● Passage given:
Unread post by Sparky » Mon Jul 11, 2011 9:24 am

nickc:
Just to clarify, those words are not mine but are a quote taken from Don Scott's website,"Stellar Evolution in the Electric Universe."
As far as your question goes, I will hazard my own non expert guess at the answer, by asking a question...are all the lights in the electric circuit in your house necessarily the same?
Some might have a red light some white, some tungsten, some flourescent. There is no reason to assume that all the material compressed in a series of z pinches would be of the exact same sizes or composition of elements.
Just my guess.
nick, thank you for Don's link and for your perspective...

My house lights are wired in a parallel circuit, and each has minimal effect on the others, unless the fixture shorts and blows a breaker.. :D

But, back in the day i did xmas, the christmas tree lights were in a series string. If one quits working, all stop lighting. Now, i have never tried it, but introducing additional voltage/current into one light would affect some, if not all lights in that circuit. Maybe we can get someone to splice 120v into a series string of tree lights and report the outcome.. :D

I have made this argument elsewhere, that regardless of initial matter composition, once a star goes into arc mode, the luminosity is determined by diameter and current density on the surface, plasma is plasma, a highly conductive medium, regardless of elemental content. I have to assume that different elements will emit their own energy level photons, which are probably outside the visual range.

● Set tasks:
1. In the forum post on stars and circuits, what kind of circuit are the writer's house lights wired in?
2. Repeat everything in the forum post on stars and circuits from "Unread post by" down to "Just my guess.".
3. Write the next part of the forum post on stars and circuits, picking up after its last sentence.

● Recorded data:

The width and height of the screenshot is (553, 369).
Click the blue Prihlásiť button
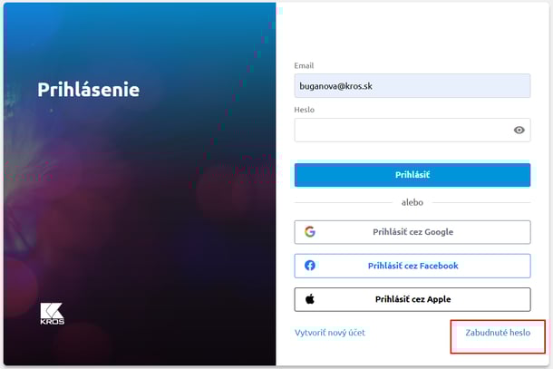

● Written answers:
1. A parallel circuit.

2.
Unread post by Sparky » Mon Jul 11, 2011 9:24 am

nickc:
Just to clarify, those words are not mine but are a quote taken from Don Scott's website,"Stellar Evolution in the Electric Universe."
As far as your question goes, I will hazard my own non expert guess at the answer, by asking a question...are all the lights in the electric circuit in your house necessarily the same?
Some might have a red light some white, some tungsten, some flourescent. There is no reason to assume that all the material compressed in a series of z pinches would be of the exact same sizes or composition of elements.
Just my guess.

3.
If spectral detection can be trusted, a large survey of nebula and stars, comparing their complete spectrum to the visual portion would determine if what i have just speculated is correct. It would surprise me if i was... :D

thank you
"It is dangerous to be right in matters where established men are wrong."
"Doubt is not an agreeable condition, but certainty is an absurd one."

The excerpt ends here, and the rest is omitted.